Dom Chatterjee of Rest for Resistance realized just how much privilege is required to access rest, making a single act of self-care a revolution of sorts. “Each decision to resist capitalist pressures, to disengage from harmful systems of power and truly rest, is a transcendental moment. And these moments of resistance can snowball into a full-force blizzard, bringing earth-shaking natural boundaries to help us stay in and catch a break,” they say.

“Grind culture just keeps us in line.” — Fannie Sosa of Black Power Naps


For Acosta, resistance means repairing generations that have experienced a lack of rest and sleep deprivation, pushing for a conscious shift, and looking at the ways that we navigate capitalism. “Pleasure is fuel; it’s not a reward,” he says. “Waking up, having some coffee or tea, sitting in the bathroom, looking at my phone, connecting with friends and trying to do something consistent like stretching.” In the Black community, the reward is always the goal that comes after the stress and strain has already been placed upon Black bodies. The need for self-care—a chance to breathe and detach from the rigors of the 9-to-5—only comes as a short-lived reprieve from being bone tired and exhausted and not as a routine that helps keep Black people healthy and well-rested.

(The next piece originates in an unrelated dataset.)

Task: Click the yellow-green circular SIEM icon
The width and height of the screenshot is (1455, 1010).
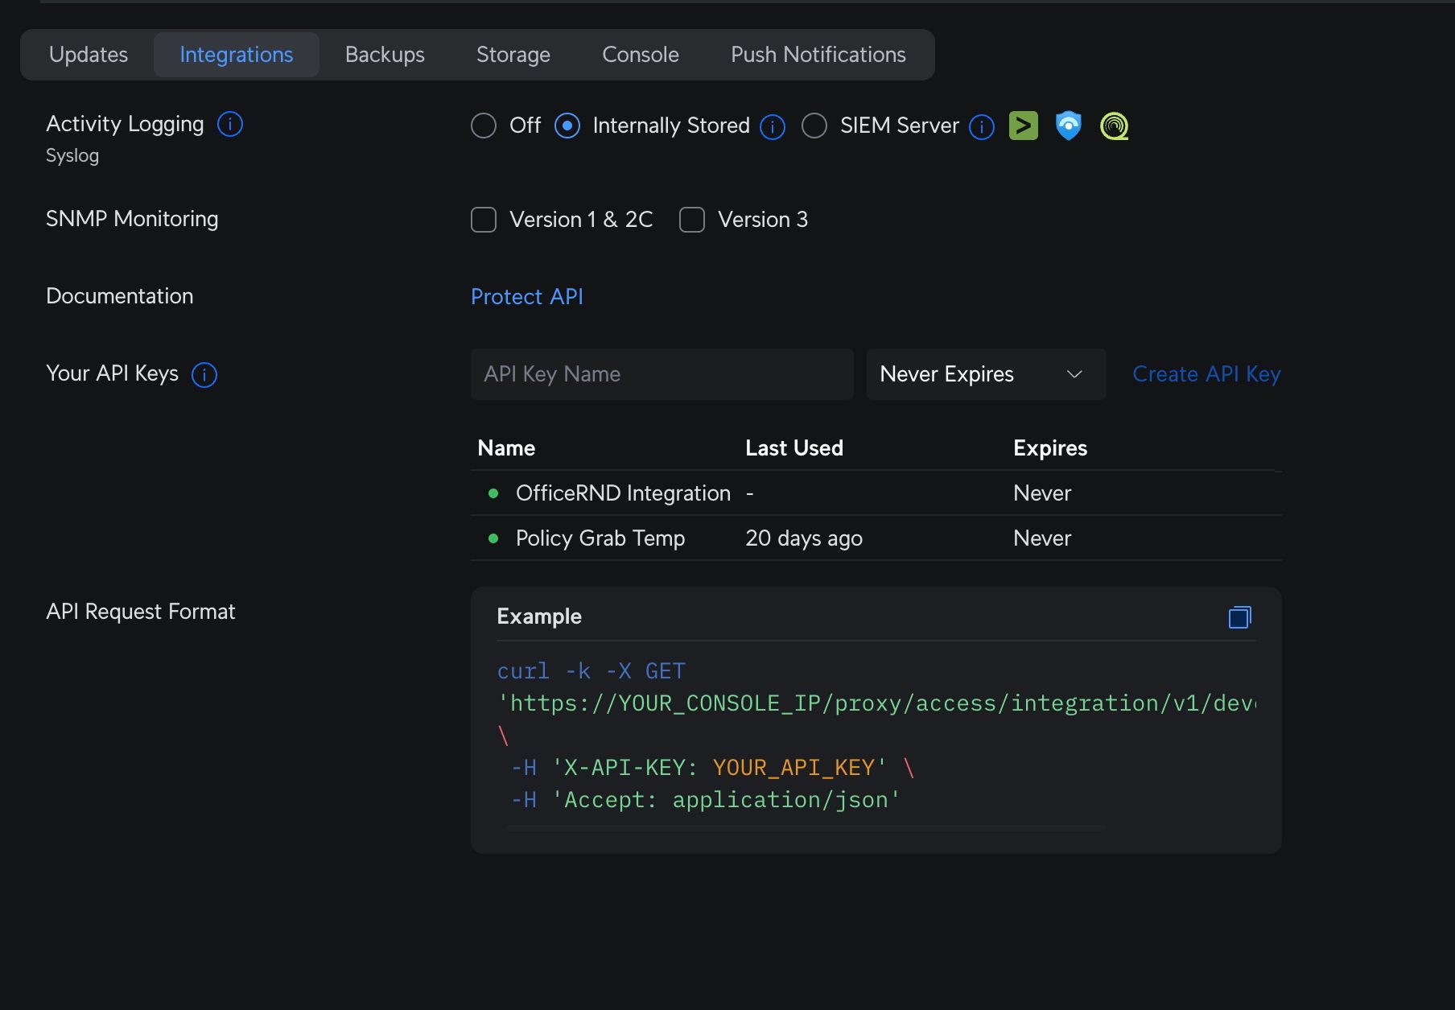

Dismantling grind culture would further provide a space for Black people to combat many of the factors that contribute to stress, exhaustion, and mental health issues and prevent them from healthy rest and sleep. Hersey says it’s vital to our survival.

“This has been transmuted into an internal struggle because when grind culture, a culture I’ve been wanting to see on its knees, is slowing down a little bit—we’re keeping it alive,” Hersey says. “We’re holding it up. We can’t stop and we can’t get off it. So it becomes this deep internal process and we see how much trauma is really around rest and sleep for Black people. Rest and sleep deprivation is a racial and social justice issue. It’s not just something cute to be talking about. It’s a public health issue, specifically for Black people—we’re dying from it. It pushes so many things in our bodies. We’re just exhausted from dealing with America and seeing all of the trauma and oppression that is placed on us.”

People march on Hollywood Boulevard in protest
Image via Getty/David McNew


With stress and anxiety levels heightened since the deaths of George Floyd, Breonna Taylor, Ahmaud Arbery, and Tony McDade, Black people have been constantly submersed in Black trauma porn through social media and news reports detailing the gruesome details of Black deaths. In the midst of the masses protesting for justice and defunding of police, many have been left with a sense of guilt for feeling the need to unplug and recharge, but the reality is that it is necessary for our wellbeing. To keep fighting to dismantle systems that don’t care about us, we must take care of our vessel, and that means limiting screen time and resting.

“We inhabit the world very differently than folks who get to have leisure and rest,” says Sosa. “Rest and resistance, reparation and pleasure as power, is the liberation of the Black body. Liberation is seen as this act that we’re angry, sad, mad or tired, and our bodies are tired, but it can be seen as beautiful and soft too.”

We will not apologize for fighting against a system that doesn’t care if we live or die, as long as we work. But we also won’t apologize for resting, because we have long been doing the work—and we still are.